Jakarta (ANTARA) - ASEAN Contemporary Dance Festival (ACDF) yang diselenggarakan di kampus Sanata Dharma Yogyakarta, Sabtu, berupaya mengembangkan tarian-tarian tradisional di negara-negara ASEAN.

Pimpinan proyek sekaligus koregrafer tari kolaborasi ACDF Santi Dwisaputri mengatakan tari kontemporer kerap diasosiasikan dengan tarian dari Barat, namun dalam festival tersebut para penari negara-negara ASEAN mencoba mengembangkan tarian tersebut dengan tetap berpijak pada budaya tradisi.

Pengembangan ini, kata dia, dimaksudkan untuk menjadi edukasi untuk para generasi muda bahwa tarian klasik juga dapat tampil secara modern.
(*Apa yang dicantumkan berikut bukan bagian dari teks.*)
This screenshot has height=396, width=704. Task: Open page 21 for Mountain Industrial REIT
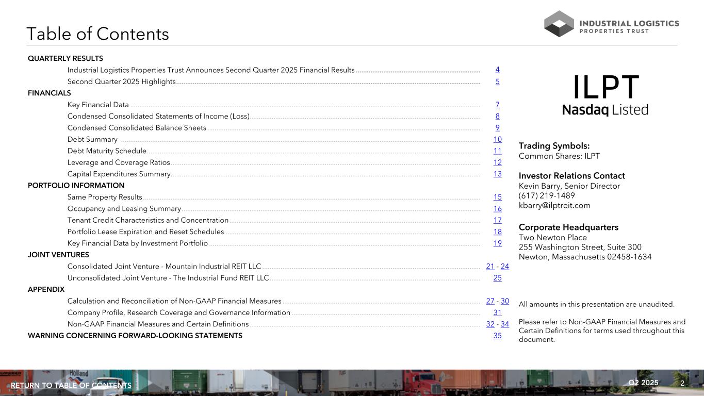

"Ini isu seluruh negara ASEAN cukup sulit mencari generasi muda untuk menari tarian klasik, makanya kami munculkan festival agar generasi muda ASEAN mempunyai gambaran bahwa tari kontemper tidak hanya bentuk tarian Barat, tetapi budaya lokal juga bisa dibuat menjadi lebih modern," kata Santi.

Pada acara tersebut masing-masing delegasi negara ASEAN akan membawakan tarian individual dan ditutup dengan tarian kolaborasi.

Tarian kolaborasi berdurasi 20 menit ini menjadi inti dari acara tersebut, yang menurut Santi, para penari ini hanya punya waktu satu hari untuk menyelaraskan gerakan dan tarian.

Meski demikian, katanya, waktu singkat tersebut tidak menjadi halangan karena para penari ASEAN mempunyai visi dan misi dalam menciptakan tarian tersebut.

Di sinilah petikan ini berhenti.